Search code examples
pythongoogle-classroom

Either 403 or Scope has changed error in google classroom, what do I do?


I am trying to get grades from a class's assignments but if I try to call the service.courses().courseWork().list(courseId=course['id']).execute() it gives me

Warning: Scope has changed from "https://www.googleapis.com/auth/classroom.courses.readonly https://www.googleapis.com/auth/classroom.coursework.me.readonly https://www.googleapis.com/auth/classroom.rosters.readonly" to "https://www.googleapis.com/auth/classroom.student-submissions.me.readonly https://www.googleapis.com/auth/classroom.courses.readonly https://www.googleapis.com/auth/classroom.rosters.readonly".

and if I change the scopes to the recommended ones, I get this.

googleapiclient.errors.HttpError: <HttpError 403 when requesting https://classroom.googleapis.com/v1/courses/[id]/courseWork?alt=json returned "The caller does not have permission". Details: "The caller does not have permission">

my code:

from google.oauth2.credentials import Credentials
from google_auth_oauthlib.flow import InstalledAppFlow
from googleapiclient.discovery import build

import warnings

# Set up the OAuth2 flow
flow = InstalledAppFlow.from_client_secrets_file(
    'client_secret.json',
    scopes=[
        "https://www.googleapis.com/auth/classroom.coursework.me.readonly",
        "https://www.googleapis.com/auth/classroom.rosters.readonly",
        "https://www.googleapis.com/auth/classroom.courses.readonly"
    ])


flow.run_local_server(port=0)

# Get the OAuth2 credentials
creds = flow.credentials

# You can then use the credentials to authenticate requests to the Google API
service = build('classroom', 'v1', credentials=creds)


# Get a list of all the courses that you are a part of
courses = service.courses().list().execute()

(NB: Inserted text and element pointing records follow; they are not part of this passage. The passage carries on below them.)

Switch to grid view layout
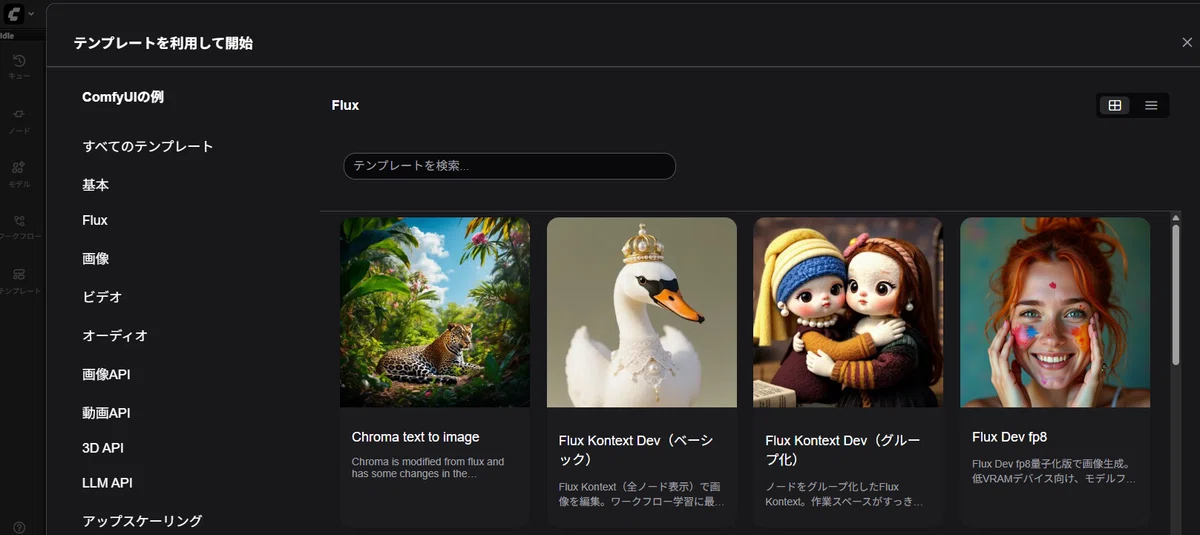The height and width of the screenshot is (535, 1200). coord(1115,105)
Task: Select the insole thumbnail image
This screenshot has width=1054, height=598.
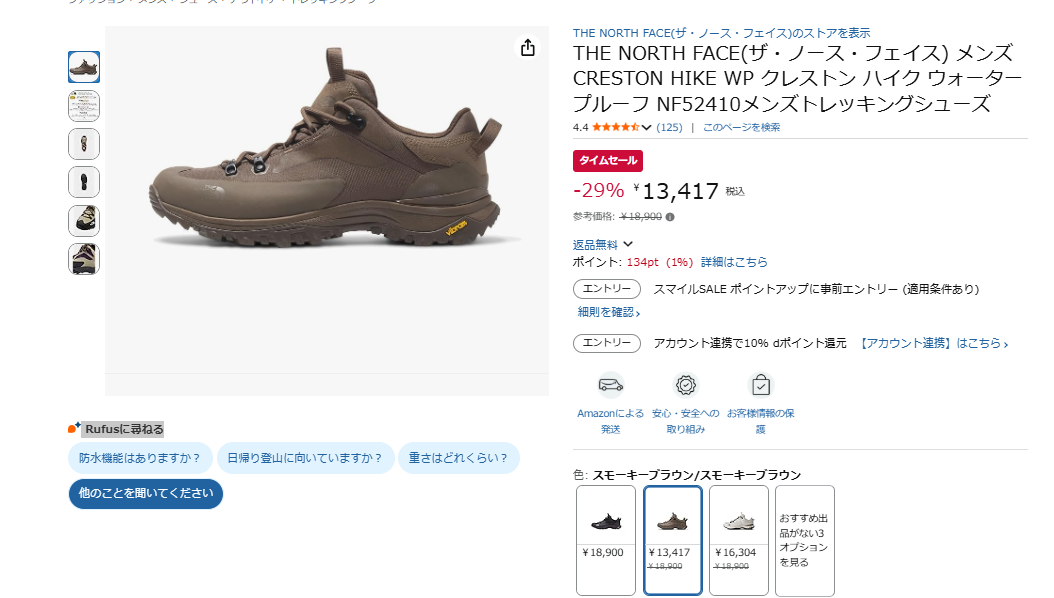Action: (84, 144)
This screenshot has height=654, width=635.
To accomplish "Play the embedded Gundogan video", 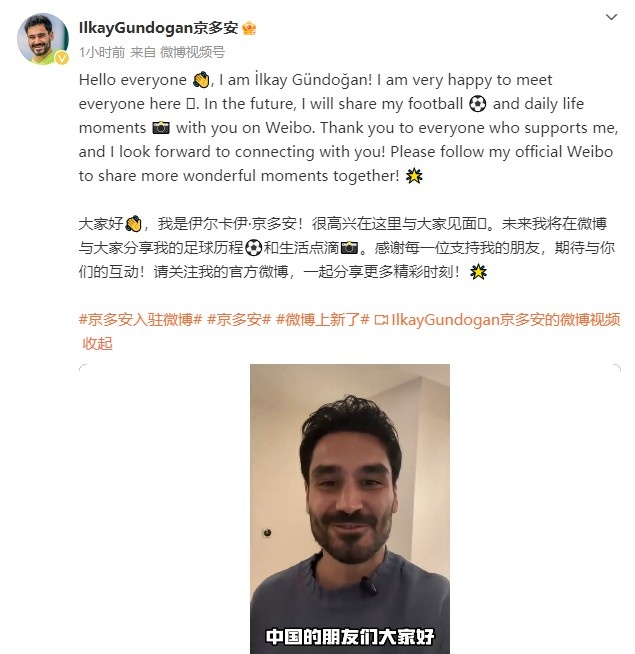I will [350, 509].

# Loop through the courses and print the course names and IDs
for course in courses['courses']:
    print(f"Course Name: {course['name']}")
    print(f"Course ID: {course['id']}")

    cw = service.courses().courseWork().list(courseId=course['id']).execute()
    
    for assig in cw['courseWork']:
        print(assig)

Solution

  • This is a known issue and I would encourage you to upvote or comment on the corresponding Google IssueTracker ticket https://issuetracker.google.com/issues/78592659.

    In the OAuth protocol, servers don't need to return the exact scopes requested. This is the case here as well as in other (non-Google) APIs. The server is returning the https://www.googleapis.com/auth/classroom.student-submissions.me.readonly scope because it is equivalent to the the client-requested https://www.googleapis.com/auth/classroom.coursework.me.readonly scope.

    However, a dependency in the Python client library (oauthlib) is treating this scope difference as an error instead of a warning.

    If it's acceptable, one solution is to set the OAUTHLIB_RELAX_TOKEN_SCOPE variable to True in your environment to suppress the error, as described in this answer.

    My guess for the reason you are getting a 403 when you change the client-requested scope is that you may not have updated the scopes in your GCP projectwhen you changed them in your code.